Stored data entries
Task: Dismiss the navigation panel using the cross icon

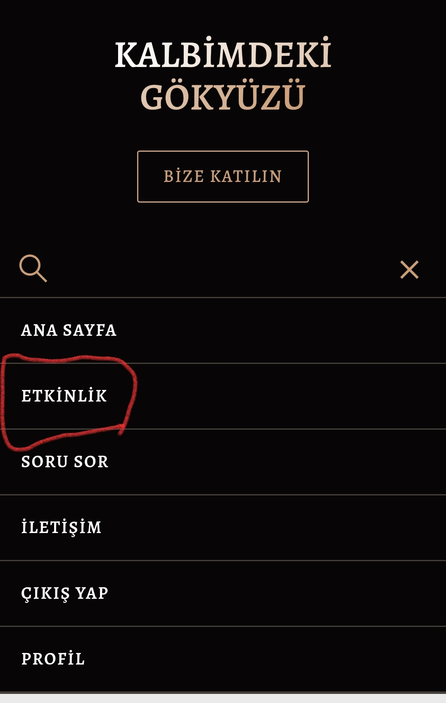Action: click(x=409, y=270)
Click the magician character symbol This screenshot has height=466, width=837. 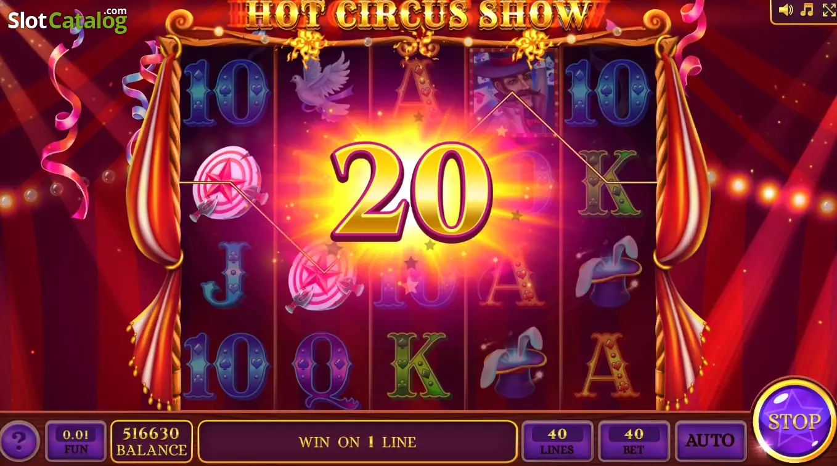[x=513, y=90]
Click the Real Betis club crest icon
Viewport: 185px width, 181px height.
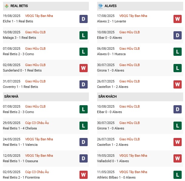(6, 6)
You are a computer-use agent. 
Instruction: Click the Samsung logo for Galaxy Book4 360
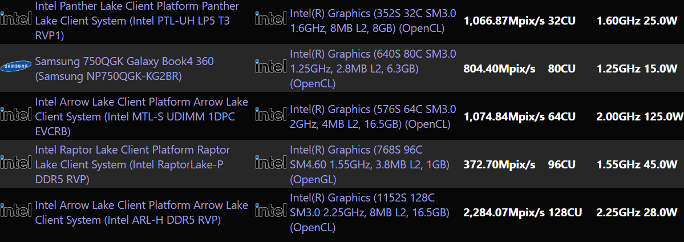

• Problem
In the records above, find the line containing "Viewport: 185px width, 181px height.", then write out exactly that line and every later one through the last, omitting pictures.

• Response
Viewport: 185px width, 181px height.
(6, 6)
You are a computer-use agent. 
Instruction: Click the Samsung logo for Galaxy Book4 360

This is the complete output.